Directions: Extract the lines from the first line of the records below through the line containing "Task: Click the first connect icon in toolbar", inclusive, and reproduce them exactly as written.

Material provided:
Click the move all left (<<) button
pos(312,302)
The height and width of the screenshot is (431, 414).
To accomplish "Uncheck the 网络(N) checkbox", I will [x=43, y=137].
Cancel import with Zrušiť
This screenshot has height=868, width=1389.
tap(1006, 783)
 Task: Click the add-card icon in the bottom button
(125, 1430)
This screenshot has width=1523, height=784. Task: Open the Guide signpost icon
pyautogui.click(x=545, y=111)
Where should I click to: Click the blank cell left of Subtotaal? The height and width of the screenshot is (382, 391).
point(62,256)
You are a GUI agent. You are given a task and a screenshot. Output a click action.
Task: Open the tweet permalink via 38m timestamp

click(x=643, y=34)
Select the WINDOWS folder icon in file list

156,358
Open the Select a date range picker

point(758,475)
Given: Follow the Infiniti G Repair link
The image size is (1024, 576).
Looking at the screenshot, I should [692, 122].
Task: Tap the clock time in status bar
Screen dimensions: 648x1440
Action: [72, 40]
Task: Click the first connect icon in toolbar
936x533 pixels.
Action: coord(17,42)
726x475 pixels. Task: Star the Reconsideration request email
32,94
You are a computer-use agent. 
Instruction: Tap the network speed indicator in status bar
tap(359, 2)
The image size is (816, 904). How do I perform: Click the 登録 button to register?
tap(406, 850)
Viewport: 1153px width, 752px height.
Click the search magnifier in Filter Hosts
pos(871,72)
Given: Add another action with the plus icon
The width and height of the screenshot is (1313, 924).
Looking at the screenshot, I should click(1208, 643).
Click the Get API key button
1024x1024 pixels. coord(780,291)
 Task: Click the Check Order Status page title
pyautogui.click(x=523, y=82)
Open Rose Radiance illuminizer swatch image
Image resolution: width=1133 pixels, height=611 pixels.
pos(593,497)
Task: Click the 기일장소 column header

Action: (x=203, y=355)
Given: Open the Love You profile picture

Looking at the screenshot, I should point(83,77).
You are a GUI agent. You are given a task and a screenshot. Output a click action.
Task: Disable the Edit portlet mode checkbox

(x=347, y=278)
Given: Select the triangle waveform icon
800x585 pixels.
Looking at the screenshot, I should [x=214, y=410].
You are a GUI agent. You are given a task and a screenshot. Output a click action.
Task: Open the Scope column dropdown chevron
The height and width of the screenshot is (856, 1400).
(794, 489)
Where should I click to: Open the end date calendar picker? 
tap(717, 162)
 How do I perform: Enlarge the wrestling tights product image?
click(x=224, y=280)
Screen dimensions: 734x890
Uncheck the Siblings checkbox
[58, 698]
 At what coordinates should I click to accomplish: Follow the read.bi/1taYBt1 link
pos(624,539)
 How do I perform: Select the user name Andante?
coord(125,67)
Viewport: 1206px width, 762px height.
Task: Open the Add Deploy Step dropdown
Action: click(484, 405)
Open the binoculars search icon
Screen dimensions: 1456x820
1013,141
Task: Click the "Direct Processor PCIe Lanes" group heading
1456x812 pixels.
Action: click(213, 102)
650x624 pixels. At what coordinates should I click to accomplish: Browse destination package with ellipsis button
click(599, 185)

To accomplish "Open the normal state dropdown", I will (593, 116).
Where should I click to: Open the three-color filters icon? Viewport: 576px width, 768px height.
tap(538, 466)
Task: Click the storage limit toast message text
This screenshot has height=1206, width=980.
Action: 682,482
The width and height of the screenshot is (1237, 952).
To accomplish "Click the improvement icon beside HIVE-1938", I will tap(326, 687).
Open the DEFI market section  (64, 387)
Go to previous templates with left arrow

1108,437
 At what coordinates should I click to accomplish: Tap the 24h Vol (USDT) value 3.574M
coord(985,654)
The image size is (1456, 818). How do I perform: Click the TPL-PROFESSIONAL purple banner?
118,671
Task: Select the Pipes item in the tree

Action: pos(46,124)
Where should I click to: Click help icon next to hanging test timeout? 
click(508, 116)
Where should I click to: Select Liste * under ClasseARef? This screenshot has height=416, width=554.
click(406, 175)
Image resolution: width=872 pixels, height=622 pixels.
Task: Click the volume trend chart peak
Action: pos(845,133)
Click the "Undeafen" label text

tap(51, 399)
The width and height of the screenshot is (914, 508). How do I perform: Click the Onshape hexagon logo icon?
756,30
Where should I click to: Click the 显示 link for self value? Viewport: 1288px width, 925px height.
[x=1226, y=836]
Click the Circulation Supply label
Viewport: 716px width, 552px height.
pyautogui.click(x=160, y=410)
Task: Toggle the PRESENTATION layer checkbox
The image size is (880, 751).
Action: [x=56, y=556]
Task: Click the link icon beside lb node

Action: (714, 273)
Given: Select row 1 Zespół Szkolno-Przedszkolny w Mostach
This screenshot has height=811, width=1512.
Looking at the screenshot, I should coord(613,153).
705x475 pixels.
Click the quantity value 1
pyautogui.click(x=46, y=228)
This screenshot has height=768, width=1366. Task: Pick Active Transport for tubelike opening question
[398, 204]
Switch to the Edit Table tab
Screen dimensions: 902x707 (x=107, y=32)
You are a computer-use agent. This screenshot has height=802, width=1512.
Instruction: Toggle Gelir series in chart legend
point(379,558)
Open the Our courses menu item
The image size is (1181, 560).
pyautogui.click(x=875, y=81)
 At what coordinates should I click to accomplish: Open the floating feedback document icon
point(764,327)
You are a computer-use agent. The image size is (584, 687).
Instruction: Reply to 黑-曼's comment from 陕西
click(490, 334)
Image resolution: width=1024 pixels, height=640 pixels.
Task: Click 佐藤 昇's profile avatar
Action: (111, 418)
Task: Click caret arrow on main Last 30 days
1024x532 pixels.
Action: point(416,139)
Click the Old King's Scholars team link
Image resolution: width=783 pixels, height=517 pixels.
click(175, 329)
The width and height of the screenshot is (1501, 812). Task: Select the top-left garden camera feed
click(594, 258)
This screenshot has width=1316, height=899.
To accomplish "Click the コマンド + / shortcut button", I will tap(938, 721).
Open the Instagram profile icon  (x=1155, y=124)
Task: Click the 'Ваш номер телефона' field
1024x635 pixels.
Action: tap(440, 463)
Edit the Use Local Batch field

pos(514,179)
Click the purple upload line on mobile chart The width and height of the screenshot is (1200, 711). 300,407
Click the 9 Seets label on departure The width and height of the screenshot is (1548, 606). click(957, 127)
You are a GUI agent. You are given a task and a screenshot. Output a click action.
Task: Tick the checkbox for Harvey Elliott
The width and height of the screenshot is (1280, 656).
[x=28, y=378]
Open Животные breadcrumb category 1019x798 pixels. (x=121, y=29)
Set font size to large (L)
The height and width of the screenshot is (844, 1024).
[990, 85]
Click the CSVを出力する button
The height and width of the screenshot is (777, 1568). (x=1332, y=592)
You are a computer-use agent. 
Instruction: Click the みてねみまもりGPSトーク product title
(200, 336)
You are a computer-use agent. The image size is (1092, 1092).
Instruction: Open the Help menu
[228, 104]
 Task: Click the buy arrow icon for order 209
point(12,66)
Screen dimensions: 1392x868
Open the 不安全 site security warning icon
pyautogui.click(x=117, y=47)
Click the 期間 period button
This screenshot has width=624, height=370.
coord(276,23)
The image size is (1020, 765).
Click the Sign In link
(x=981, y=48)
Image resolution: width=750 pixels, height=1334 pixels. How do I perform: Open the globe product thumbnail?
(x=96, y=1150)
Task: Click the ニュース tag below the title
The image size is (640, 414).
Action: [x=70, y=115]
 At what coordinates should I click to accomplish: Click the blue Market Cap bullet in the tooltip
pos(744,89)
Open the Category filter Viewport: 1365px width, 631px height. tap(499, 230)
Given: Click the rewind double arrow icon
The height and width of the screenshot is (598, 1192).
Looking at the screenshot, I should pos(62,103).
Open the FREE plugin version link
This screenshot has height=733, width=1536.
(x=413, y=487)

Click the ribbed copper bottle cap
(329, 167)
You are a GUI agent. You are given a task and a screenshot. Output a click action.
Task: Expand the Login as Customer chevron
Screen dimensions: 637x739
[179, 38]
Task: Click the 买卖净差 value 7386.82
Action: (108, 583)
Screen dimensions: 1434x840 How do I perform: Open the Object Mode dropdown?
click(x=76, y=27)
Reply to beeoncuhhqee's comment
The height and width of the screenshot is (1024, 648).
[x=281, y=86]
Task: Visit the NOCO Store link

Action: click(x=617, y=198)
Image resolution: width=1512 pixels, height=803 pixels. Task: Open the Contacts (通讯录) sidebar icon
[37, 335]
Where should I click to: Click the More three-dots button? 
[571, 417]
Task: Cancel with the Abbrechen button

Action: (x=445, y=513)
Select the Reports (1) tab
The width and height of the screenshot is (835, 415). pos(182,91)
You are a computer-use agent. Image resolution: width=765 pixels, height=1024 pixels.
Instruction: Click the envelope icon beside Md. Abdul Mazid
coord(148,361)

Solution to the problem:
Click the move all left (<<) button
pos(312,302)
The height and width of the screenshot is (431, 414).
To accomplish "Uncheck the 网络(N) checkbox", I will [x=43, y=137].
Cancel import with Zrušiť
This screenshot has height=868, width=1389.
tap(1006, 783)
 Task: Click the add-card icon in the bottom button
(125, 1430)
This screenshot has width=1523, height=784. Task: Open the Guide signpost icon
pyautogui.click(x=545, y=111)
Where should I click to: Click the blank cell left of Subtotaal? The height and width of the screenshot is (382, 391).
point(62,256)
You are a GUI agent. You are given a task and a screenshot. Output a click action.
Task: Open the tweet permalink via 38m timestamp

click(x=643, y=34)
Select the WINDOWS folder icon in file list

156,358
Open the Select a date range picker

point(758,475)
Given: Follow the Infiniti G Repair link
The image size is (1024, 576).
Looking at the screenshot, I should [692, 122].
Task: Tap the clock time in status bar
Screen dimensions: 648x1440
Action: [72, 40]
Task: Click the first connect icon in toolbar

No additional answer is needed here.